Write-Host "##vso[task.setvariable variable=buildQueue;isOutput=true]$global:buildQueueVariable"
- stage: Build
jobs:
- job: StageInitialization
- template: Build.yml
parameters:
projectName: Service001
projectLocation: src/Service001
- template: Build.yml
parameters:
projectName: Service002
projectLocation: src/Service002
Build.yml:
parameters:
projectName: ''
projectLocation: ''
jobs:
- job:
displayName: '${{ parameters.projectName }} - Build'
dependsOn: SetBuildQueue
continueOnError: true
condition: and(succeeded(), contains(dependencies.SetBuildQueue.outputs['SetBuildQueue.buildQueue'], '${{ parameters.projectName }}'))
steps:
- task: NuGetToolInstaller#1
displayName: 'Install Nuget'
Issue:
When the first stages runs it will create a variable called buildQueue which is populated as seen in the console output of the PowerShell script task:
Service001 Changed
Build Queue Auto: Service001;
However when it gets to stage two and it tries to run the build template, when it checks the conditions it returns the following output:
Started: Today at 12:05 PM
Duration: 16m 7s
Evaluating: and(succeeded(), contains(dependencies['SetBuildQueue']['outputs']['SetBuildQueue.buildQueue'], 'STARS.API.Customer.Assessment'))
Expanded: and(True, contains(Null, 'service001'))
Result: False
So my question is how do I set the dependsOn and condition to get the information from the previous stage?

It because you want to access the variable in a different stage from where you defined them. currently, it's impossible, each stage it's a new instance of a fresh agent.
In this blog you can find a workaround that involves writing the variable to disk and then passing it as a file, leveraging pipeline artifacts.

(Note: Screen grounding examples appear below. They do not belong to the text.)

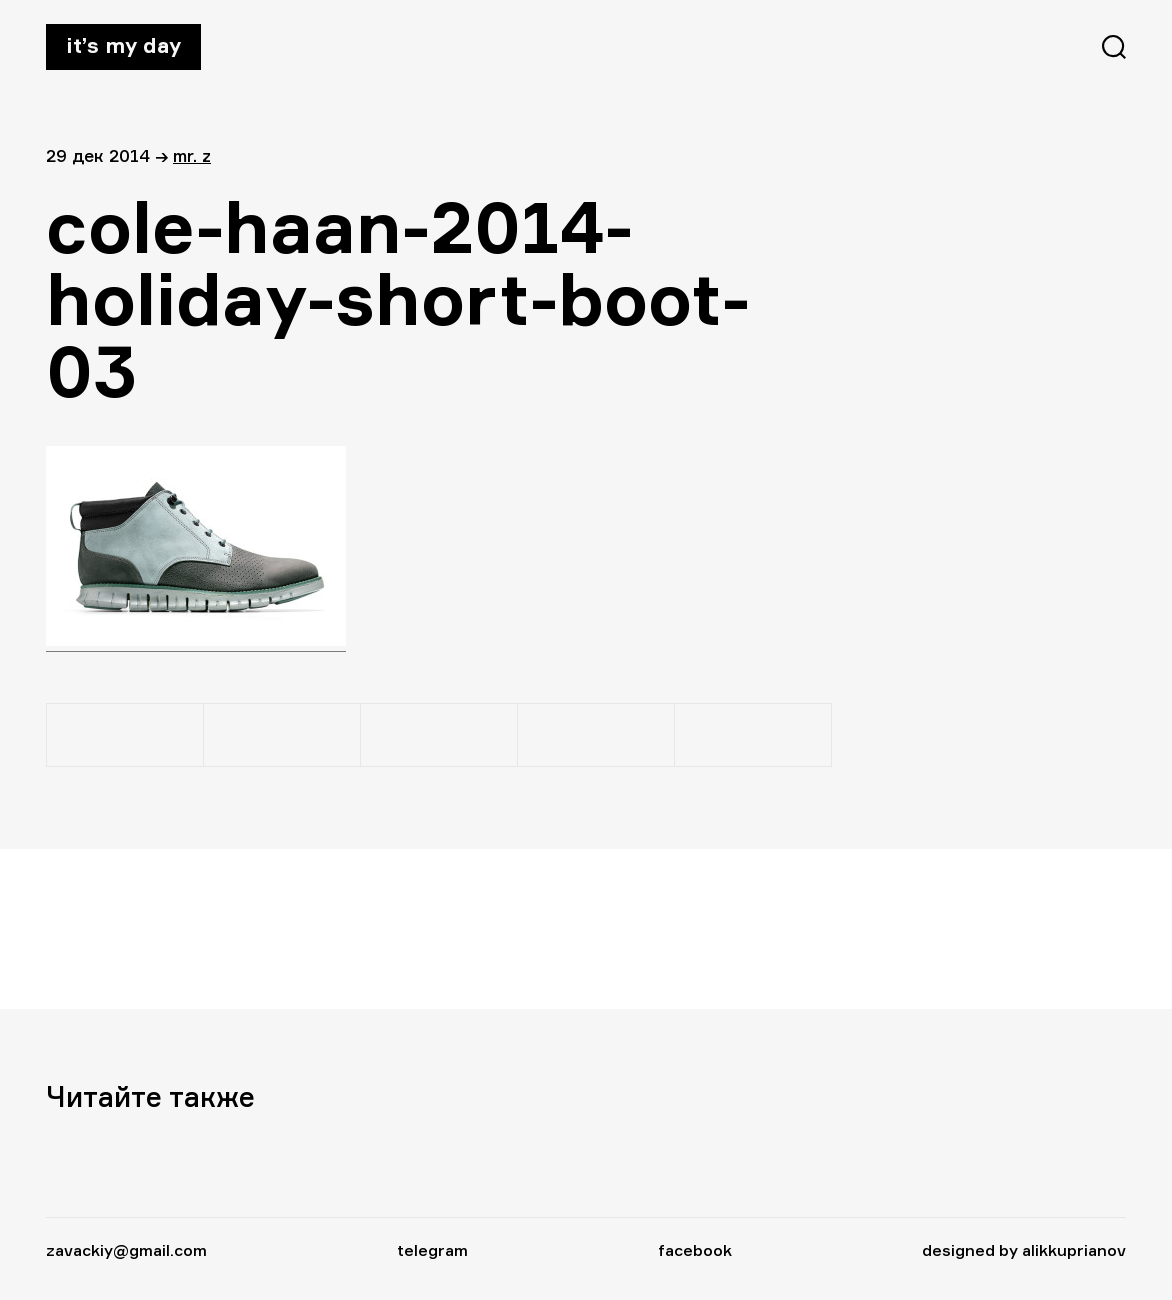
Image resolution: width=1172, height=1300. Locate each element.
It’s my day (123, 45)
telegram (432, 1250)
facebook (695, 1250)
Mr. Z (192, 155)
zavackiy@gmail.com (126, 1250)
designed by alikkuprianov (1024, 1250)
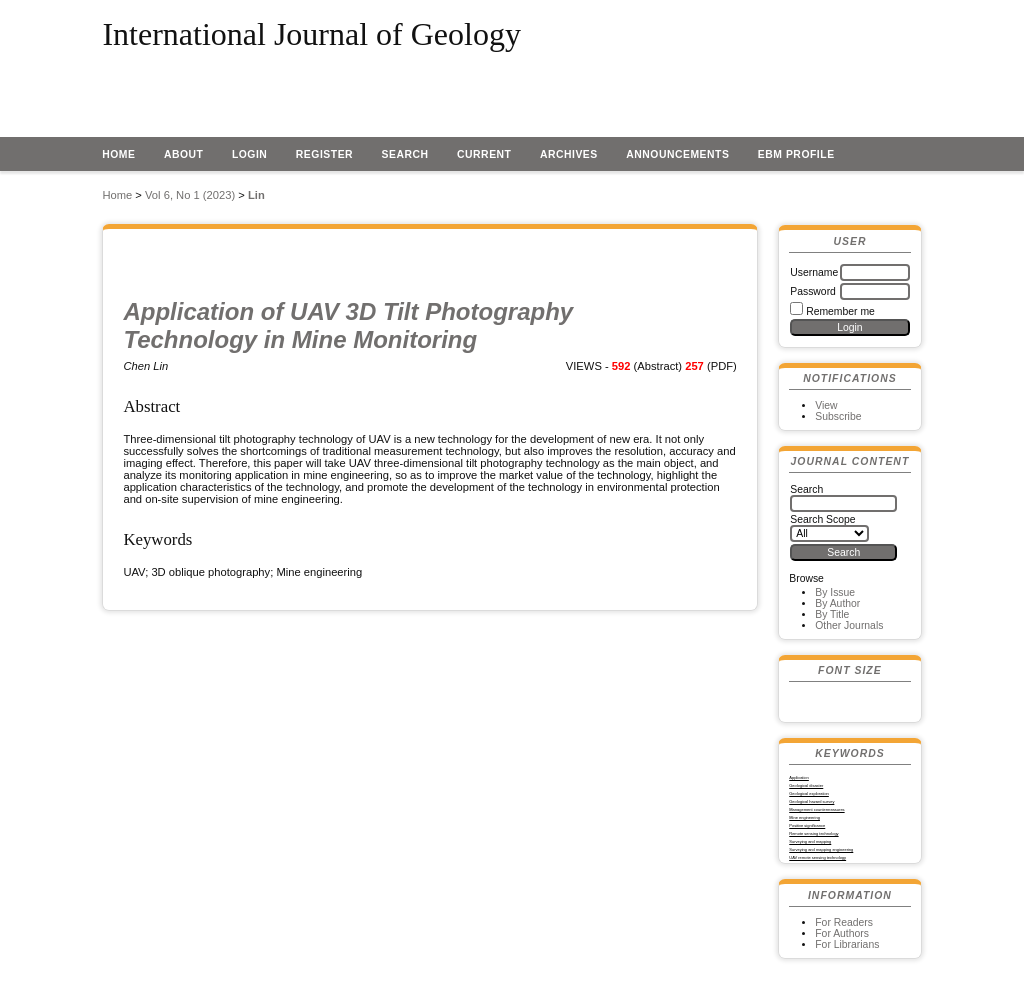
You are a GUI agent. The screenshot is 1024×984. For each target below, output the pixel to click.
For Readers (844, 922)
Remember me (840, 311)
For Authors (842, 933)
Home (118, 154)
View (826, 405)
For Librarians (847, 944)
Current (484, 154)
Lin (256, 195)
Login (250, 154)
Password (813, 291)
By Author (837, 603)
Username (814, 272)
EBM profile (796, 154)
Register (324, 154)
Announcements (677, 154)
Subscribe (838, 416)
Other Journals (849, 625)
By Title (832, 614)
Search (405, 154)
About (184, 154)
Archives (569, 154)
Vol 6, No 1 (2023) (190, 195)
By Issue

To pass the variable FOO from a job to another one in a different stage:
Create a folder that will contain all variables you want to pass; any folder could work, but something like mkdir -p $(Pipeline.Workspace)/variables might be a good idea.
Write the contents of the variable to a file, for example echo "$FOO" > $(Pipeline.Workspace)/variables/FOO. Even though the name could be anything you’d like, giving the file the same name as the variable might be a good idea.
Publish the $(Pipeline.Workspace)/variables folder as a pipeline artifact named variables
In the second stage, download the variables pipeline artifact
Read each file into a variable, for example FOO=$(cat $(Pipeline.Workspace)/variables/FOO)
Expose the variable in the current job, just like we did in the first example: echo "##vso[task.setvariable variable=FOO]$FOO"
You can then access the variable by expanding it within Azure Pipelines ($(FOO)) or use it as an environmental variable inside a bash script ($FOO).